RECORDS TO USE:
**********

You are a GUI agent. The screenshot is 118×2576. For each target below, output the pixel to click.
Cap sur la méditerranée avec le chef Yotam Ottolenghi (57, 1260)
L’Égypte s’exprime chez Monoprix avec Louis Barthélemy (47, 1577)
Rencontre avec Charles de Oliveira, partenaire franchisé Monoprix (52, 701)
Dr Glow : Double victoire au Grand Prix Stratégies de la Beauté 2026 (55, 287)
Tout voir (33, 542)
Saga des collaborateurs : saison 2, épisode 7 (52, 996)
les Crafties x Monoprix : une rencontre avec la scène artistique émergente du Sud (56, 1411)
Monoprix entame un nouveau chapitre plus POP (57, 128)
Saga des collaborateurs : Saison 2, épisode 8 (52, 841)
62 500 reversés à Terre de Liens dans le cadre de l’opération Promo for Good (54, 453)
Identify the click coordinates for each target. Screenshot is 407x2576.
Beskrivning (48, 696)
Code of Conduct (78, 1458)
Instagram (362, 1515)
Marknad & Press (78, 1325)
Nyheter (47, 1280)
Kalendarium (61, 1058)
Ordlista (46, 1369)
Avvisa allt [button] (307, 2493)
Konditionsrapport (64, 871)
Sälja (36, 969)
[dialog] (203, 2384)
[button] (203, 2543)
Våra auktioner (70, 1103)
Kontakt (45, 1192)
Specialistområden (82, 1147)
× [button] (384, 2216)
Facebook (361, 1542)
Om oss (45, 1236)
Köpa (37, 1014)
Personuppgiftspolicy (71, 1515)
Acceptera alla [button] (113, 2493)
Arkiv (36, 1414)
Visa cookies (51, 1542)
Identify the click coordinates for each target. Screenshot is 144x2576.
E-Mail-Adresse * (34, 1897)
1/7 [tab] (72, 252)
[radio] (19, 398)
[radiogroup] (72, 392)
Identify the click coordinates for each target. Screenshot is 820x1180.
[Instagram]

**********

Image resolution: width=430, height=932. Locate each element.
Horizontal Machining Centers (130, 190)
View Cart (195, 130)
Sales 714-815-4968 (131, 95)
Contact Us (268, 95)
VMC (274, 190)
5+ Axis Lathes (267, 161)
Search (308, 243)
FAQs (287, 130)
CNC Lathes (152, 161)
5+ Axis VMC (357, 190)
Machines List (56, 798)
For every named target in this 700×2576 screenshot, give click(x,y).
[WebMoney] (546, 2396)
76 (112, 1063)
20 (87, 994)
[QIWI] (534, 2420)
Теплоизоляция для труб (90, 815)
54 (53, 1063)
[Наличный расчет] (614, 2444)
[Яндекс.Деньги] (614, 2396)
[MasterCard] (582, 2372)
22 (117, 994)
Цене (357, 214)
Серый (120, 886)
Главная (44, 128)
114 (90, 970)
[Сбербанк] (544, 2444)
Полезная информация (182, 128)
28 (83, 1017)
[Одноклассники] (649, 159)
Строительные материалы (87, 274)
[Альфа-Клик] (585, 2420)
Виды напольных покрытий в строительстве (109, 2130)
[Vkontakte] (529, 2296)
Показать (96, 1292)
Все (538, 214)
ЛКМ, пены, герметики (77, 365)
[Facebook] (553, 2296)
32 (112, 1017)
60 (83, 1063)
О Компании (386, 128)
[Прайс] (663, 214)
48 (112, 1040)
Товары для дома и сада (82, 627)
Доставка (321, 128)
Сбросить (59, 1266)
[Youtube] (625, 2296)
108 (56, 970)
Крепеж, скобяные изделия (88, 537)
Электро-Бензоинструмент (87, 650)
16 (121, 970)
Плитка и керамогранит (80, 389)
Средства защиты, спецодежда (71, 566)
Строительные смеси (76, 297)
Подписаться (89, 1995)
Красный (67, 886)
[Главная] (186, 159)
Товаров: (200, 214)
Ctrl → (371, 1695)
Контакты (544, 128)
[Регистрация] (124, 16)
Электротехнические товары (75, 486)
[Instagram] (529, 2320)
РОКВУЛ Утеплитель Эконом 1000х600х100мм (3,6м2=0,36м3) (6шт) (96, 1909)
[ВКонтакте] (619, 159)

**********

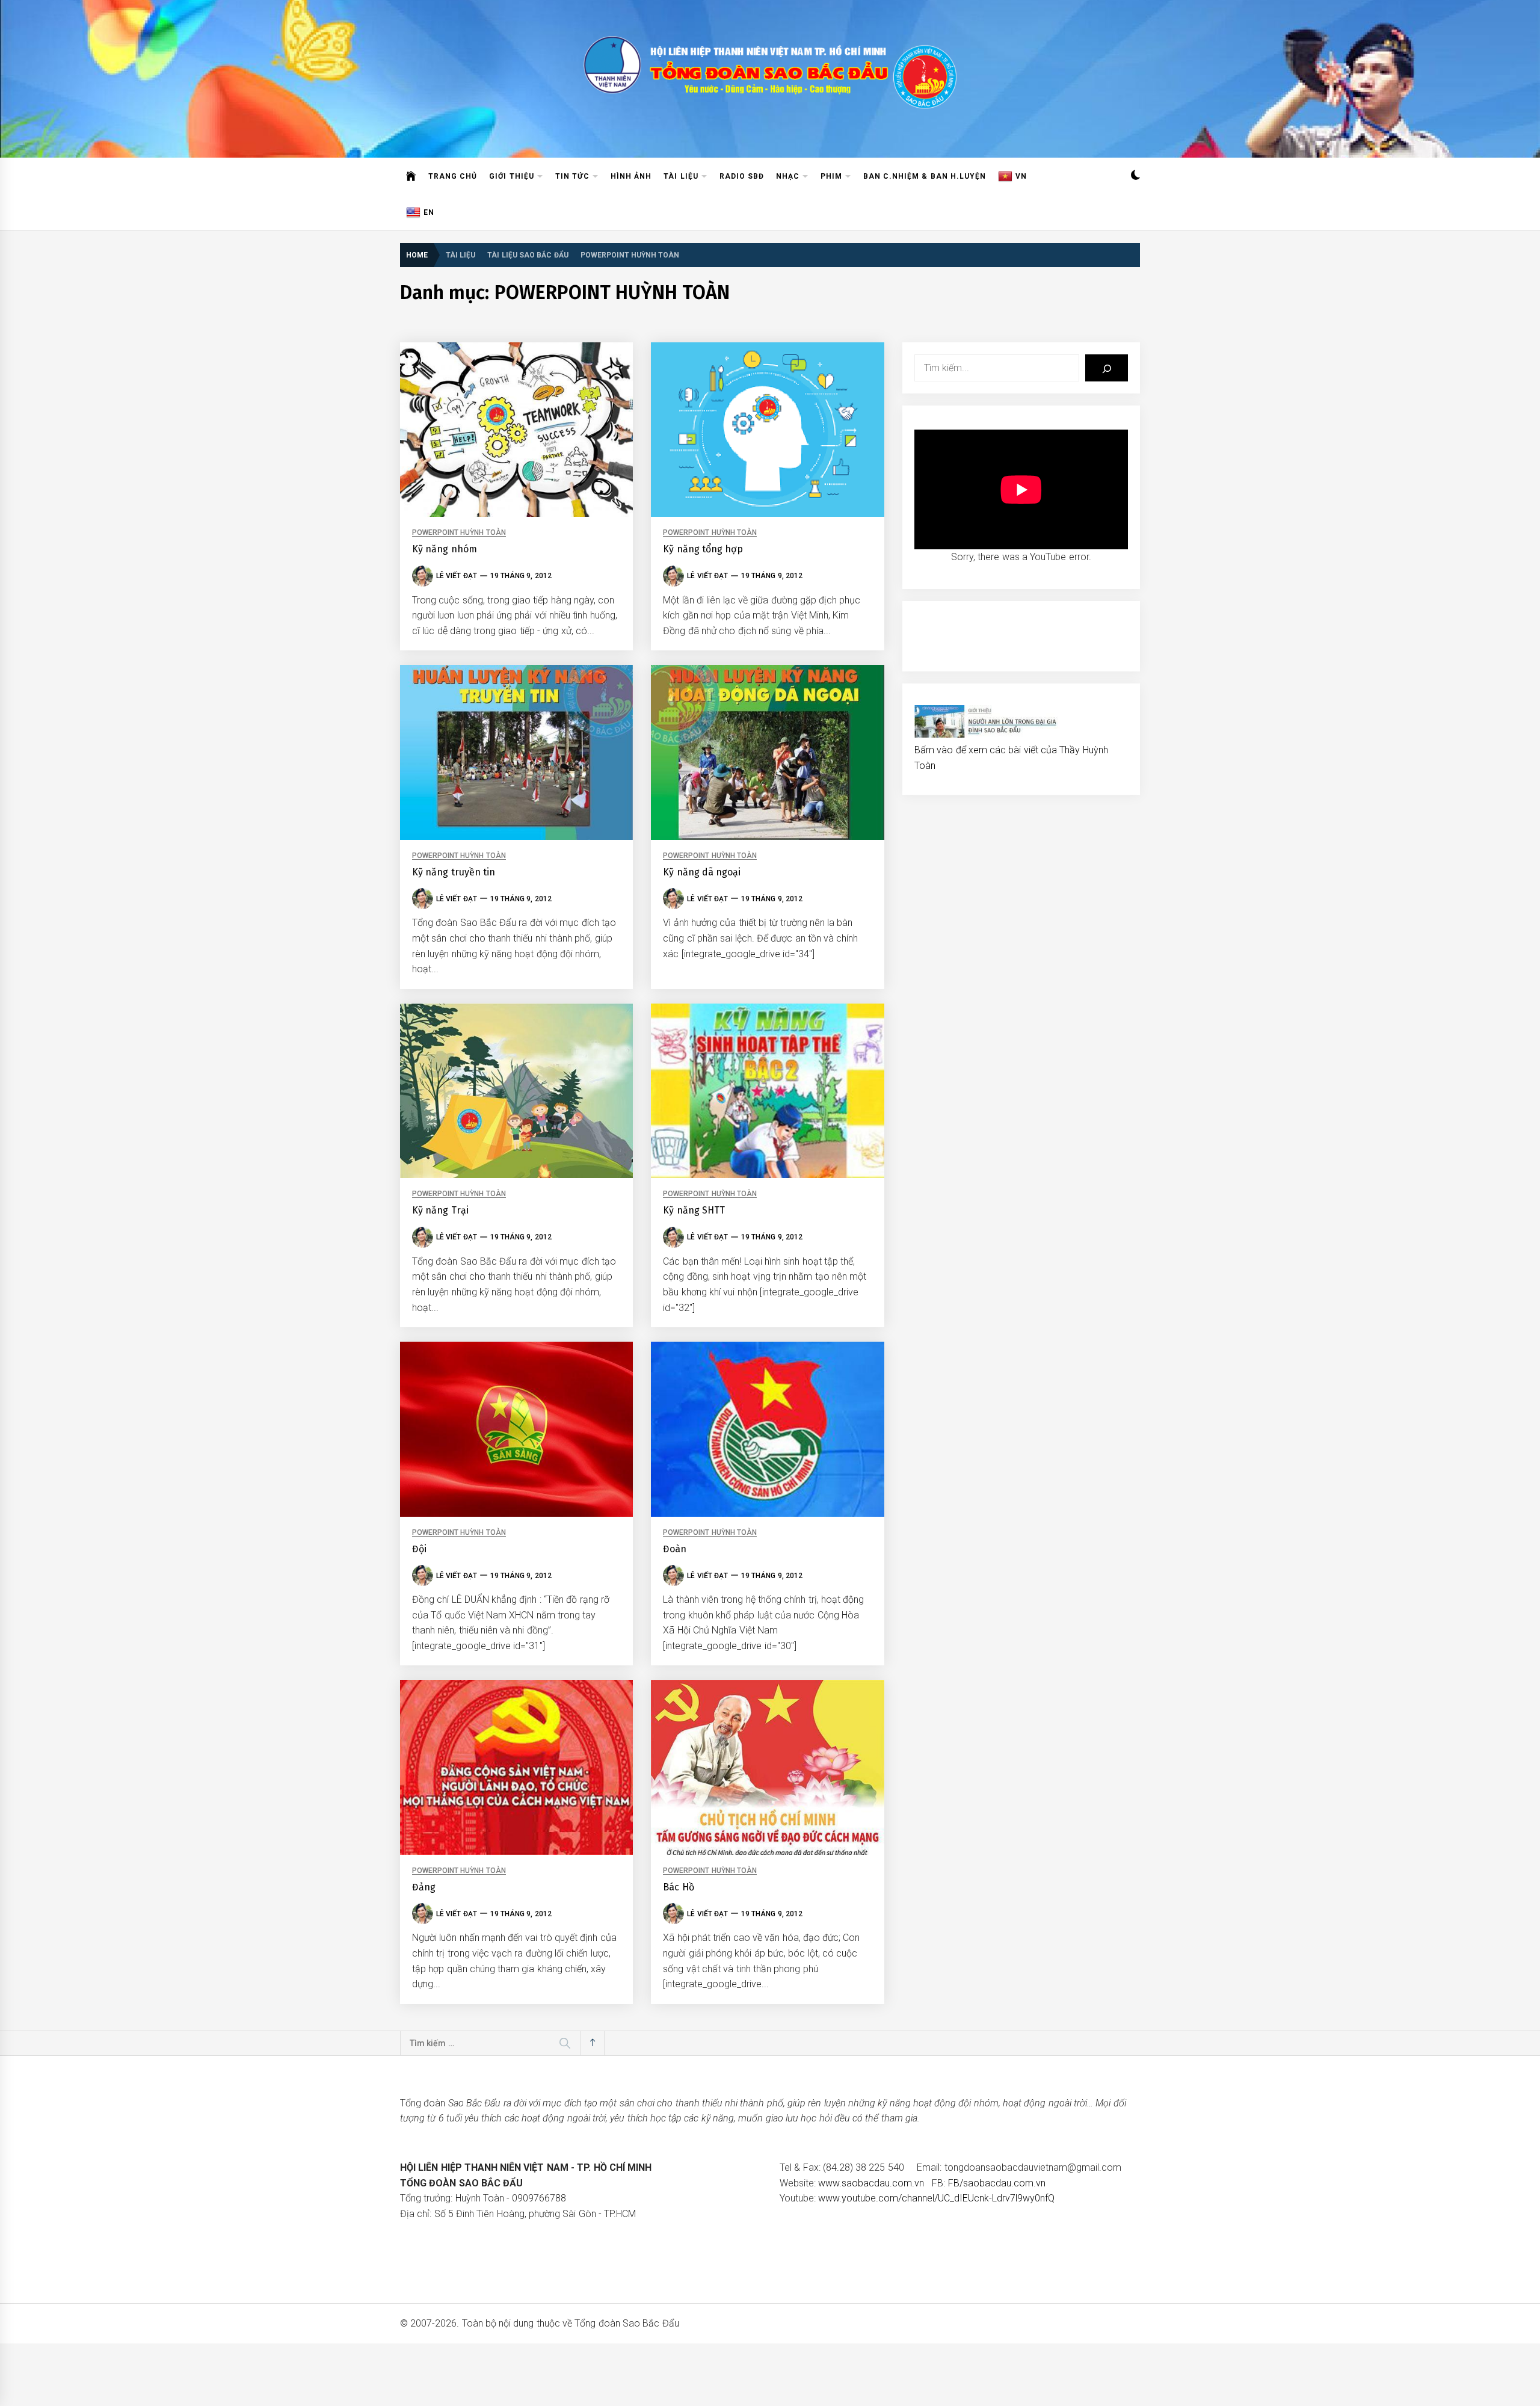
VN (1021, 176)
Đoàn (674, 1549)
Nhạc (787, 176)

**********

PROBLEM DESCRIPTION:
When a line in the listing includes the word "each", report that line in full.

EXERCISE RESPONSE:
You are a GUI agent. The screenshot is 118×2576. For each target below, output the pixel to click.
Identify the click coordinates for each target. Screenshot is 407x2576.
Identify the click coordinates for each target. Screenshot is 144x2576.
Identify the click coordinates for each target. Screenshot is 820x1180.
Image resolution: width=430, height=932. Locate each element.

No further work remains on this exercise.